#### ARTICLE
Fix (re-implement) answer distribution report generation.

This restores functionality that has been broken since the introduction of XModuleDescriptor/XModule proxying (part of the XBlock transition). It generates a CSV of all answers for all content of type "problem" in a given course, with a row per (problem part, answer). The format is: url_name, display name, answer id, answer, count Example values: url_name = "7f1b1523a55848cd9f5c93eb8cbabcf7" display name = "Problem 1: Something Hard" answer id = i4x-JediAcdmy-LTSB304-problem-7f1b1523a55848cd9f5c93eb8cbabcf7_2_1 answer = "Use the Force" count = 1138 Since it only grabs things of type "problem", it will not return results for things like self/peer-assessments. Any Loncapa problem types will show up (so multiple choice, text input, numeric, etc.) Instead of crawling the course tree and instantiating the appropriate CapaModule objects to grab state, this version draws directly from StudentModule. This lets us skip a lot of processing and most importantly lets us generate the answer distribution without causing side-effects (since XBlocks auto-save state). It also lets us take advantage of a read-replica database if one is available, to minimize locking concerns. There are minor changes to the legacy dashboard around CSV charset encoding and a change to OptionResponseXMLFactory to make it more unicode friendly. Answer distribution output is now also sorted, to group together answers for the same content piece. Note that this does not introduce celery into the process. Answer distributions are still only available for small courses. This was originally created to fix [LMS-922], but it also addresses [LMS-811] and possibly other areas in the legacy dashboard where CSV downloads break due to character encoding issues.
2013-12-12 10:45:17 -05:00
parent 608aaf31e8
commit 0565fbbfab
6 changed files with 285 additions and 80 deletions
--- a/CHANGELOG.rst
+++ b/CHANGELOG.rst
@@ -5,6 +5,8 @@ These are notable changes in edx-platform.  This is a rolling list of changes,
 in roughly chronological order, most recent first.  Add your entries at or near
 the top.  Include a label indicating the component affected.
########
Carry the commit page about the answer distribution report fix forward from its last line. The material that comes next isn't needed.
#### PROVIDED MATERIAL
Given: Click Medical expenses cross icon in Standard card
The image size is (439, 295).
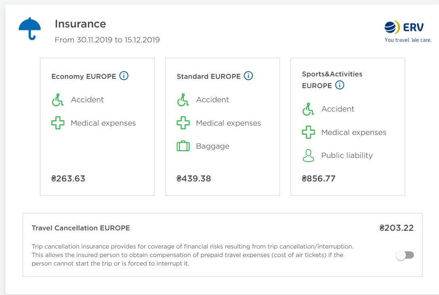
########
TASK ANSWER -
+LMS: Fix answer distribution download for small courses. LMS-922, LMS-811
+
 Blades: Add template for the zooming image in studio. BLD-206.

 Blades: Update behavior of start/end time fields. BLD-506.
--- a/common/lib/capa/capa/tests/response_xml_factory.py
+++ b/common/lib/capa/capa/tests/response_xml_factory.py
@@ -640,8 +640,8 @@ class OptionResponseXMLFactory(ResponseXMLFactory):

        # Set the "options" attribute
        # Format: "('first', 'second', 'third')"
-        options_attr_string = ",".join(["'%s'" % str(o) for o in options_list])
-        options_attr_string = "(%s)" % options_attr_string
+        options_attr_string = u",".join([u"'{}'".format(o) for o in options_list])
+        options_attr_string = u"({})".format(options_attr_string)
        optioninput_element.set('options', options_attr_string)

        # Set the "correct" attribute
--- a/lms/djangoapps/courseware/grades.py
+++ b/lms/djangoapps/courseware/grades.py
@@ -1,6 +1,7 @@
 # Compute grades using real division, with no integer truncation
 from __future__ import division
 from collections import defaultdict
+import json
 import random
 import logging

@@ -17,24 +18,15 @@ from courseware import courses
 from courseware.model_data import FieldDataCache
 from xblock.fields import Scope
 from xmodule import graders
-from xmodule.capa_module import CapaModule
 from xmodule.graders import Score
+from xmodule.modulestore.django import modulestore
+from xmodule.modulestore.exceptions import ItemNotFoundError
 from .models import StudentModule
 from .module_render import get_module, get_module_for_descriptor

 log = logging.getLogger("edx.courseware")


-def yield_module_descendents(module):
-    stack = module.get_display_items()
-    stack.reverse()
-
-    while len(stack) > 0:
-        next_module = stack.pop()
-        stack.extend(next_module.get_display_items())
-        yield next_module
-
-
 def yield_dynamic_descriptor_descendents(descriptor, module_creator):
    """
    This returns all of the descendants of a descriptor. If the descriptor
@@ -58,74 +50,101 @@ def yield_dynamic_descriptor_descendents(descriptor, module_creator):
        yield next_descriptor


-def yield_problems(request, course, student):
+def answer_distributions(course_id):
    """
-    Return an iterator over capa_modules that this student has
-    potentially answered.  (all that student has answered will definitely be in
-    the list, but there may be others as well).
+    Given a course_id, return answer distributions in the form of a dictionary
+    mapping:
+
+      (problem url_name, problem display_name, problem_id) -> {dict: answer -> count}
+
+    Answer distributions are found by iterating through all StudentModule
+    entries for a given course with type="problem" and a grade that is not null.
+    This means that we only count LoncapaProblems that people have submitted.
+    Other types of items like ORA or sequences will not be collected. Empty
+    Loncapa problem state that gets created from runnig the progress page is
+    also not counted.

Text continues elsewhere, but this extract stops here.